### [文書の抜粋]
船山城(ふなやま)
 別称  : なし
 分類  : 平山城
 築城者: 相合元綱か
 遺構  : 曲輪、堀、土塁
 交通  : JR可部線可部駅からバスに乗り、
      「安芸高田市役所前」下車徒歩15分


       <沿革>
           毛利弘元の三男で元就の異母弟にあたる元綱は、相合を領して相合四郎を名乗っていた。
          船山城は元綱の居城とされるが、元綱が築いたのか以前からあったのかは定かでない。
           大永三年(1523)、元就・元綱兄弟の嫡兄・興元の遺児・幸松丸が早世すると、重臣に推挙
          されて元就が跡を継いだ。しかし、これに不満を抱いた坂広秀・渡辺勝らは尼子経久の支援
          を受け、元綱の擁立を図った。翌四年(1524)四月、動きを察知した元就は機先を制し、元綱
          を船山城に襲って攻め滅ぼした。元就と元綱の兄弟仲はもともと悪くなかったといわれ、遺児
          は助命されて後に備後国敷名郷を与えられて敷名元範と名乗っている。

### [記述課題]
1 > 船山城に関する文書の全文を、一字も変えずに複製してください。
2 > 下のエントリをすべて、「番号」と「内容」の二列からなるMarkdownの表で表してください。空行は除き、画像は回答に含めないでください。
船山城に関する文書と、このあとに続くエントリは、互いに別個の資料です。

### [提供データ]
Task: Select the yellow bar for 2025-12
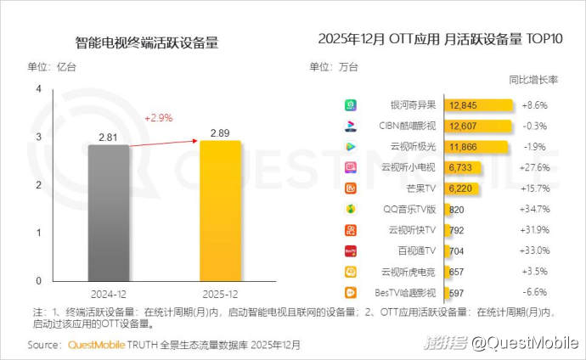point(220,211)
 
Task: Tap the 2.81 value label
point(107,136)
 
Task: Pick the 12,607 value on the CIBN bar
point(465,127)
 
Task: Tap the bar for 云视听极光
point(476,147)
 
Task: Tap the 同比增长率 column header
point(532,80)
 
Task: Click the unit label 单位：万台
point(334,66)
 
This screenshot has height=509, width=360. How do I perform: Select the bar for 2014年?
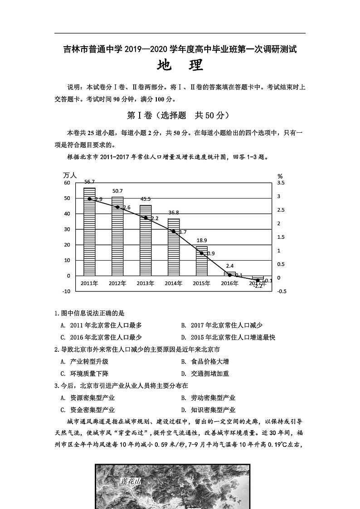[174, 247]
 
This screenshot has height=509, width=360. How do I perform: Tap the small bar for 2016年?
[230, 274]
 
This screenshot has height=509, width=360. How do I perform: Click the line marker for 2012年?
[117, 207]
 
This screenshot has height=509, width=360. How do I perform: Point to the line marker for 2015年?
[202, 253]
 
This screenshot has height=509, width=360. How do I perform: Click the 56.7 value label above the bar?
[89, 182]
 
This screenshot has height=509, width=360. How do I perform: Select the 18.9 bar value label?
[202, 240]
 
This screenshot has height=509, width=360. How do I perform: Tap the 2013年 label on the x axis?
[146, 283]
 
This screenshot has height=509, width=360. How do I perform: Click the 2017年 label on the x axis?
[258, 283]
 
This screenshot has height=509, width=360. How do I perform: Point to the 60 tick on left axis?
[67, 183]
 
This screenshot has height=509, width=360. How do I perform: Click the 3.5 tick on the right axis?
[281, 183]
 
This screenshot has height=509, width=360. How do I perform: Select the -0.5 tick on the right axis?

### [課題別の回答]
1 >
船山城(ふなやま)
 別称  : なし
 分類  : 平山城
 築城者: 相合元綱か
 遺構  : 曲輪、堀、土塁
 交通  : JR可部線可部駅からバスに乗り、
      「安芸高田市役所前」下車徒歩15分


       <沿革>
           毛利弘元の三男で元就の異母弟にあたる元綱は、相合を領して相合四郎を名乗っていた。
          船山城は元綱の居城とされるが、元綱が築いたのか以前からあったのかは定かでない。
           大永三年(1523)、元就・元綱兄弟の嫡兄・興元の遺児・幸松丸が早世すると、重臣に推挙
          されて元就が跡を継いだ。しかし、これに不満を抱いた坂広秀・渡辺勝らは尼子経久の支援
          を受け、元綱の擁立を図った。翌四年(1524)四月、動きを察知した元就は機先を制し、元綱
          を船山城に襲って攻め滅ぼした。元就と元綱の兄弟仲はもともと悪くなかったといわれ、遺児
          は助命されて後に備後国敷名郷を与えられて敷名元範と名乗っている。

2 >
| 番号 | 内容 |
|---|---|
| 1 | Task: Select the yellow bar for 2025-12 |
| 2 | point(220,211) |
| 3 | Task: Tap the 2.81 value label |
| 4 | point(107,136) |
| 5 | Task: Pick the 12,607 value on the CIBN bar |
| 6 | point(465,127) |
| 7 | Task: Tap the bar for 云视听极光 |
| 8 | point(476,147) |
| 9 | Task: Tap the 同比增长率 column header |
| 10 | point(532,80) |
| 11 | Task: Click the unit label 单位：万台 |
| 12 | point(334,66) |
| 13 | This screenshot has height=509, width=360. How do I perform: Select the bar for 2014年? |
| 14 | [174, 247] |
| 15 | This screenshot has height=509, width=360. How do I perform: Tap the small bar for 2016年? |
| 16 | [230, 274] |
| 17 | This screenshot has height=509, width=360. How do I perform: Click the line marker for 2012年? |
| 18 | [117, 207] |
| 19 | This screenshot has height=509, width=360. How do I perform: Point to the line marker for 2015年? |
| 20 | [202, 253] |
| 21 | This screenshot has height=509, width=360. How do I perform: Click the 56.7 value label above the bar? |
| 22 | [89, 182] |
| 23 | This screenshot has height=509, width=360. How do I perform: Select the 18.9 bar value label? |
| 24 | [202, 240] |
| 25 | This screenshot has height=509, width=360. How do I perform: Tap the 2013年 label on the x axis? |
| 26 | [146, 283] |
| 27 | This screenshot has height=509, width=360. How do I perform: Click the 2017年 label on the x axis? |
| 28 | [258, 283] |
| 29 | This screenshot has height=509, width=360. How do I perform: Point to the 60 tick on left axis? |
| 30 | [67, 183] |
| 31 | This screenshot has height=509, width=360. How do I perform: Click the 3.5 tick on the right axis? |
| 32 | [281, 183] |
| 33 | This screenshot has height=509, width=360. How do I perform: Select the -0.5 tick on the right axis? |